Dataset items.
- Opening Delimiter -

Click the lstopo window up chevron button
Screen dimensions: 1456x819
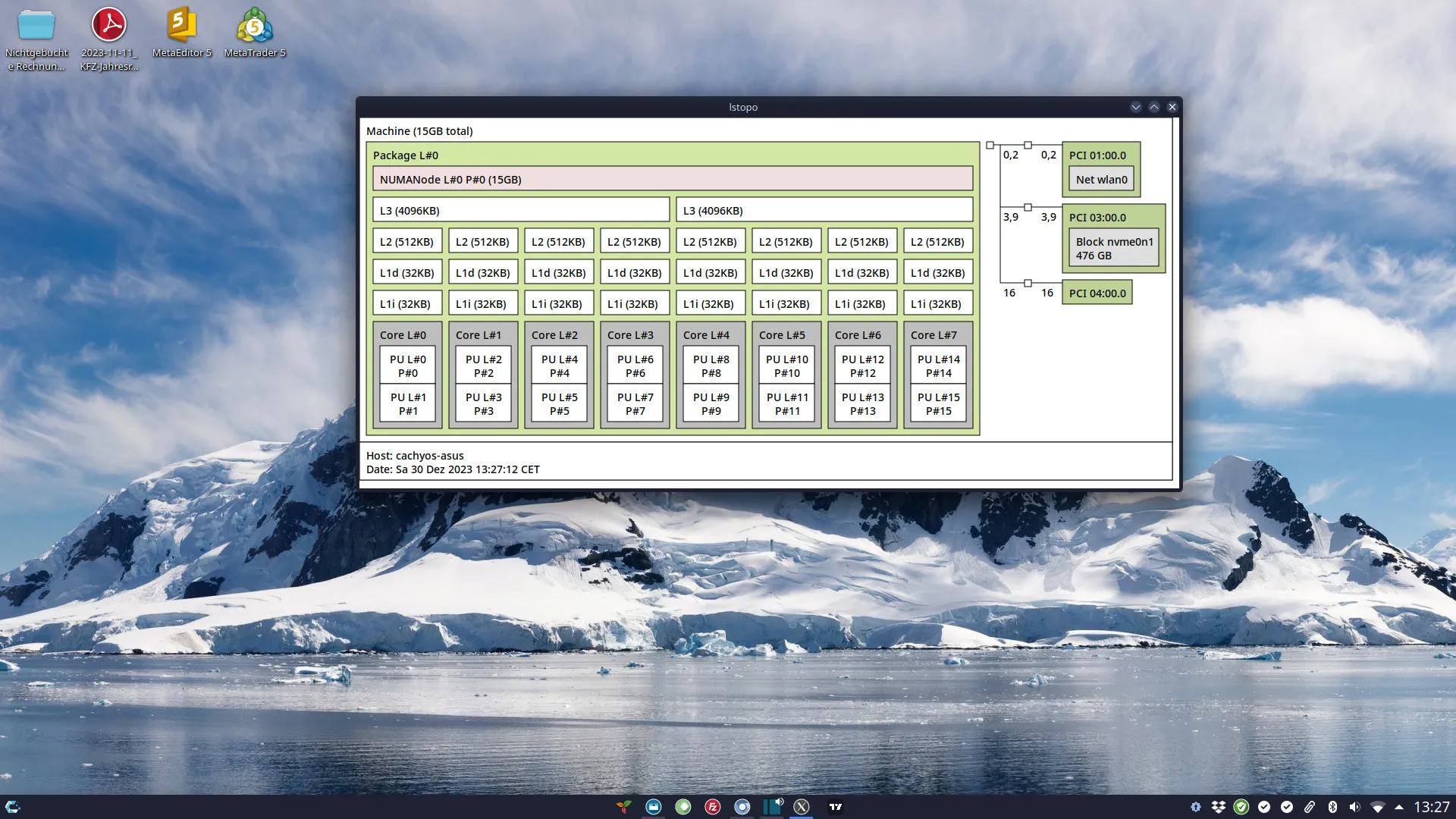click(1153, 107)
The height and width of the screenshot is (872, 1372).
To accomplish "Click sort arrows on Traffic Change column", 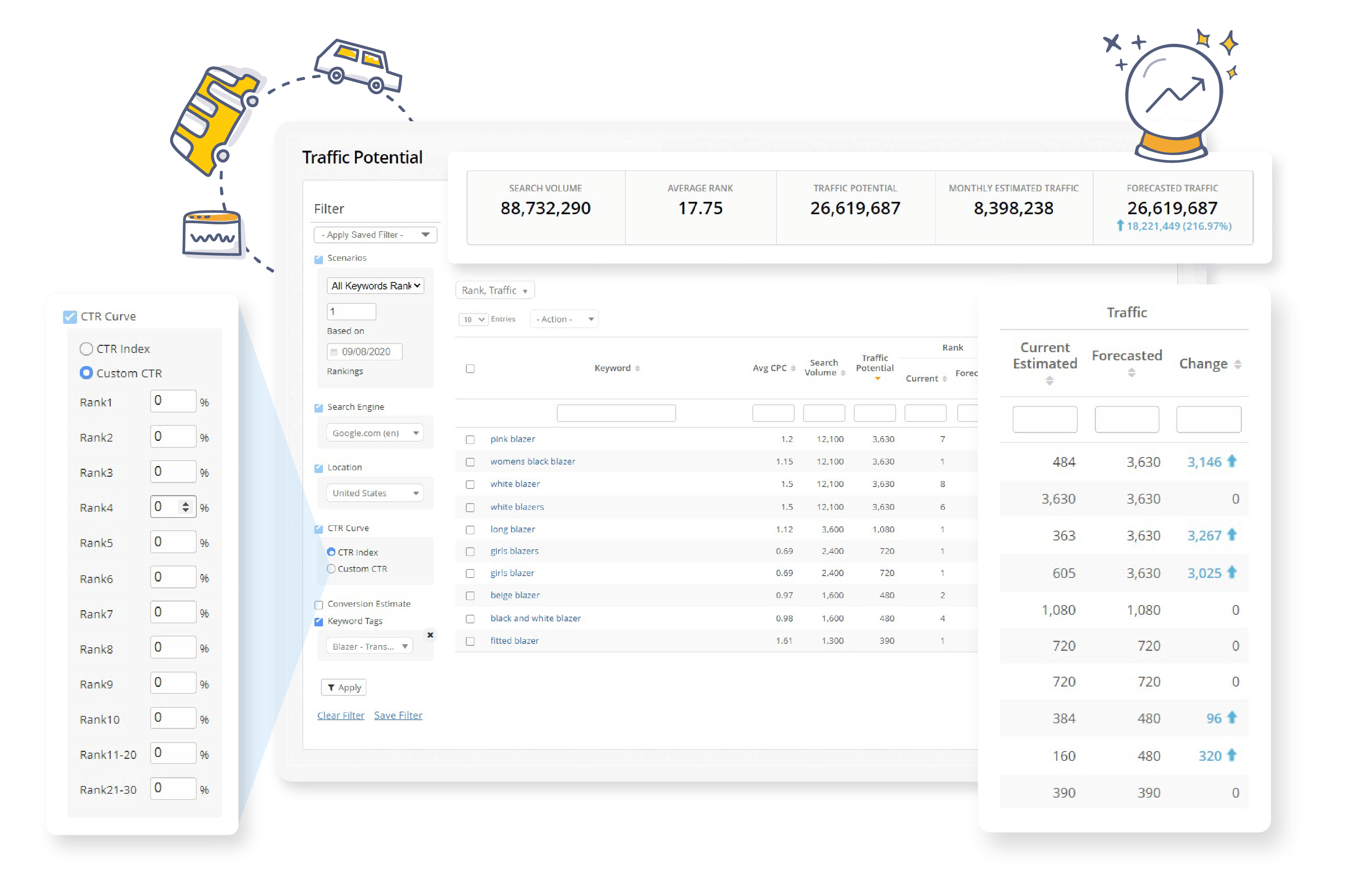I will 1238,364.
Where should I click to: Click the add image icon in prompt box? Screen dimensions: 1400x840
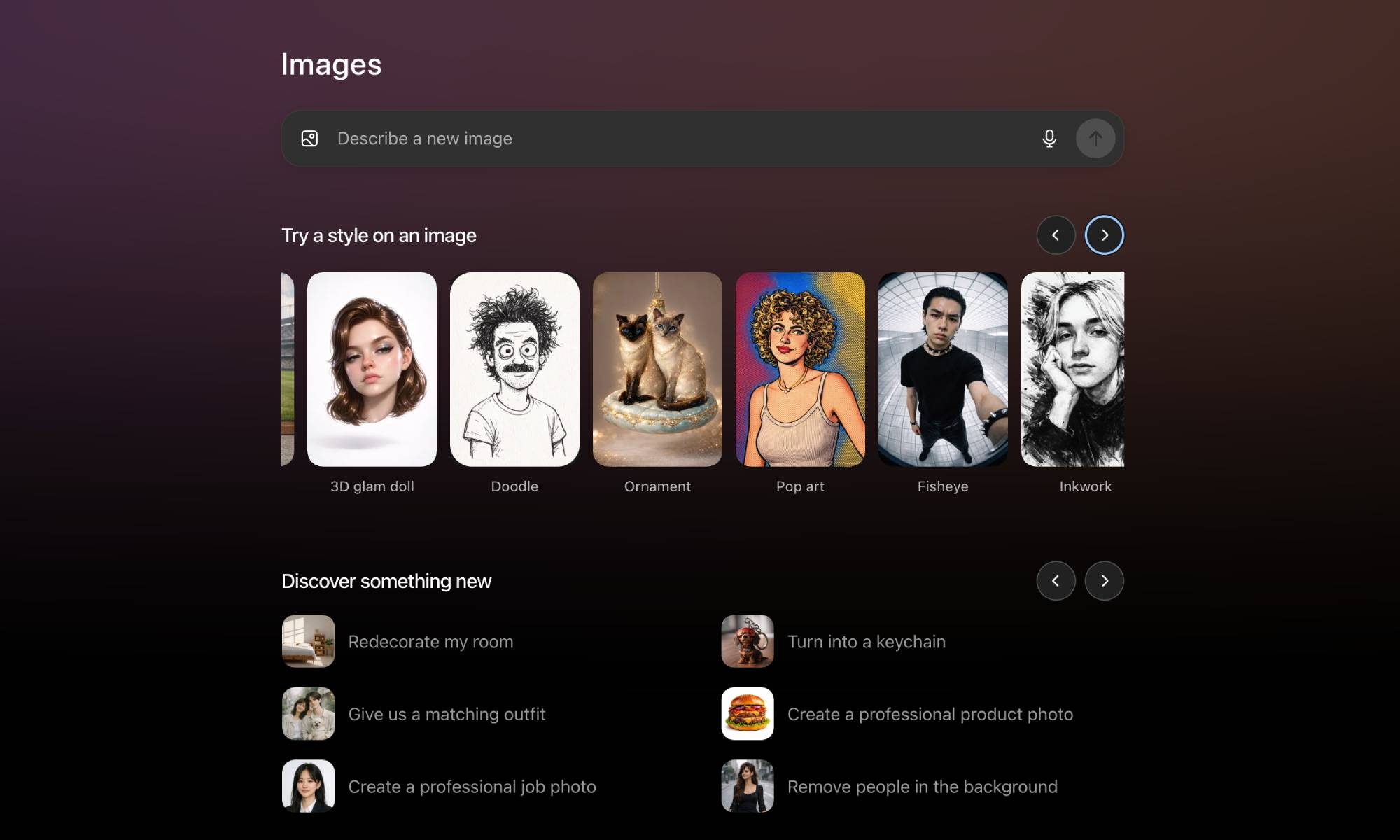tap(309, 139)
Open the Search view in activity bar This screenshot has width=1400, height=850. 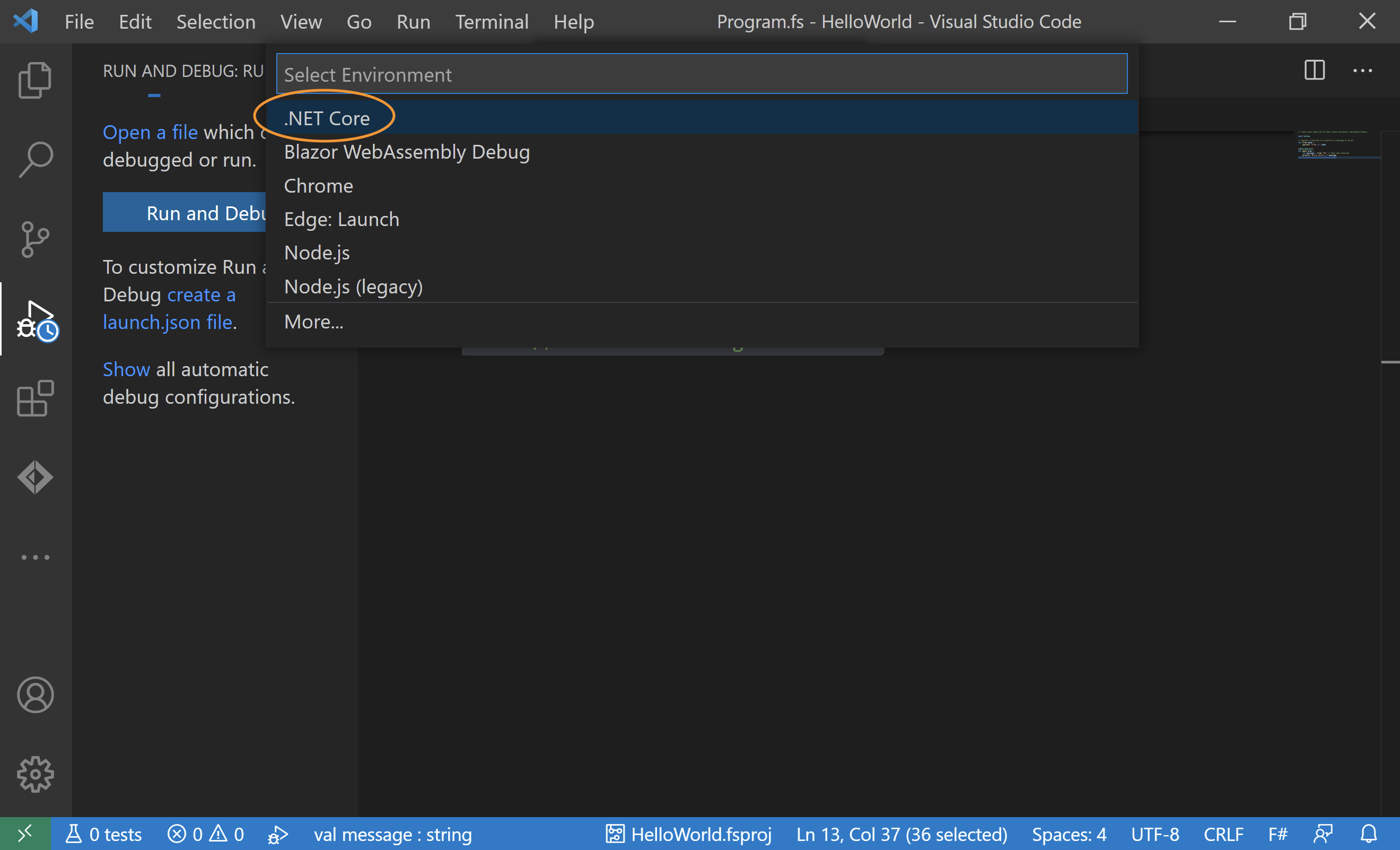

- Closing Delimiter -

TASK DETAILS.
Take the line that contains "Where should I" and every line after it up to the end of the records above, and restate them exactly, without the pictures.

YOUR SOLUTION.
Where should I click to: Click the add image icon in prompt box? Screen dimensions: 1400x840
tap(309, 139)
Open the Search view in activity bar This screenshot has width=1400, height=850. 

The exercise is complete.